Context: Aleta, Shopify, and distributors
Aleta Distribution Sàrl is a Swiss distribution company. Its product catalog lives in Shopify: products, variants, media, and inventory are maintained there as the operational system of record.
B2B partners — other distributors and integrators — need reliable programmatic access (reference pricing, stock, logistics locations) without handing every party a Shopify Admin token or forcing each integration team to own raw GraphQL complexity.

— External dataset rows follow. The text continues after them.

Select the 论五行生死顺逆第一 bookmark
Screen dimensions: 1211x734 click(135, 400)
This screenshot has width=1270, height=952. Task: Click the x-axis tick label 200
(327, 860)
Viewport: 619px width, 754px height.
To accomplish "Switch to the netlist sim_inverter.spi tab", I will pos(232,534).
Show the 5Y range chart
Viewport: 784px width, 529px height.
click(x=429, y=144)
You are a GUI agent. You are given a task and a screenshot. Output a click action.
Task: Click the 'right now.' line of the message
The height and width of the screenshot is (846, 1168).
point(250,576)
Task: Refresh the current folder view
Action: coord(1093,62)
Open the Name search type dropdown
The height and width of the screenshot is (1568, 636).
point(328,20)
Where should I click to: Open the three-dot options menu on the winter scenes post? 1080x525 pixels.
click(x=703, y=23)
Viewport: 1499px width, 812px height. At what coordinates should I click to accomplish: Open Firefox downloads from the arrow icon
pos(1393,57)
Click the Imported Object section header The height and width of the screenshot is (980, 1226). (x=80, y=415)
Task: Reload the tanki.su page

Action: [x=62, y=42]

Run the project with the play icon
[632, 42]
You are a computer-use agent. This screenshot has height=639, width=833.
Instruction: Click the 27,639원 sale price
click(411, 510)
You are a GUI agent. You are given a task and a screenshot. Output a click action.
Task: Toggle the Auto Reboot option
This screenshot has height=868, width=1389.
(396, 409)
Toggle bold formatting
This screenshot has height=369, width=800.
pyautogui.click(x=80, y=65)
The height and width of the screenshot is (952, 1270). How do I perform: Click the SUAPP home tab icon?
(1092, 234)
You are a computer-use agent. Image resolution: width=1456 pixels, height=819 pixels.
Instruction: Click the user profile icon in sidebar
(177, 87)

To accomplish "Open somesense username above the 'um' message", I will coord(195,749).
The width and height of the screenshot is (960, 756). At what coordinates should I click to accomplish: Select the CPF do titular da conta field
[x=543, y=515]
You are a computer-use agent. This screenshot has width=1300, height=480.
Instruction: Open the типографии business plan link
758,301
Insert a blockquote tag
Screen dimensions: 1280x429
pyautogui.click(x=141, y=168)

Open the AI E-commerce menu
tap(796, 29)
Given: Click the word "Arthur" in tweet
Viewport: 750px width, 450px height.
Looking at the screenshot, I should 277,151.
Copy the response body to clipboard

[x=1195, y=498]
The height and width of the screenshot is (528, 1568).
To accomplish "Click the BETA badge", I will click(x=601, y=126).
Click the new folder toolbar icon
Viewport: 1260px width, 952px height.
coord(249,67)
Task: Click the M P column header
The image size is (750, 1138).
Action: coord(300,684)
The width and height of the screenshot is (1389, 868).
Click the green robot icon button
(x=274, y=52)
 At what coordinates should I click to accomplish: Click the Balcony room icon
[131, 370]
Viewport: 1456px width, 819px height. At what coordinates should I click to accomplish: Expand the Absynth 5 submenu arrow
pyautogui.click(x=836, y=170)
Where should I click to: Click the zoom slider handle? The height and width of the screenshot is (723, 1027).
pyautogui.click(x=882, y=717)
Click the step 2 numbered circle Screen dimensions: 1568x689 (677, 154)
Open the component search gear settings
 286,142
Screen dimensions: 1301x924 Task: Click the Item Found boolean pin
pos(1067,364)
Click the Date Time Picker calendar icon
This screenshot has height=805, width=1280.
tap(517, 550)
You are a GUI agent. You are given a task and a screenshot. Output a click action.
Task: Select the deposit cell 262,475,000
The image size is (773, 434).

d-side solutions designed and operates a public B2B API served at api.aleta.ch, backed by the Shopify store, with published documentation and an onboarding path for API consumers.
💡 Technical positioning
The component is a Symfony middleware that maps wholesale needs (stable REST, JSON, scoped access) into controlled calls to Shopify's Admin GraphQL API — with caching, structured logging, and consumer-oriented error surfaces.
The challenge: open the catalog without compromising Shopify
Sharing direct Admin API access with many distributors creates security, governance, and contract problems: each partner negotiates different commercial terms, and Shopify's API surface moves with every version (removed fields or schema changes).
- ✗No shared Admin token — distributing Admin credentials to every integrator multiplies risk and makes rotation painful.
- ✗Catalog price ≠ distributor price — discounts or margins must be applied per account in a deterministic, auditable way.
- ✗GraphQL version drift — a query that worked yesterday can fail after an API version bump when fields disappear from the schema.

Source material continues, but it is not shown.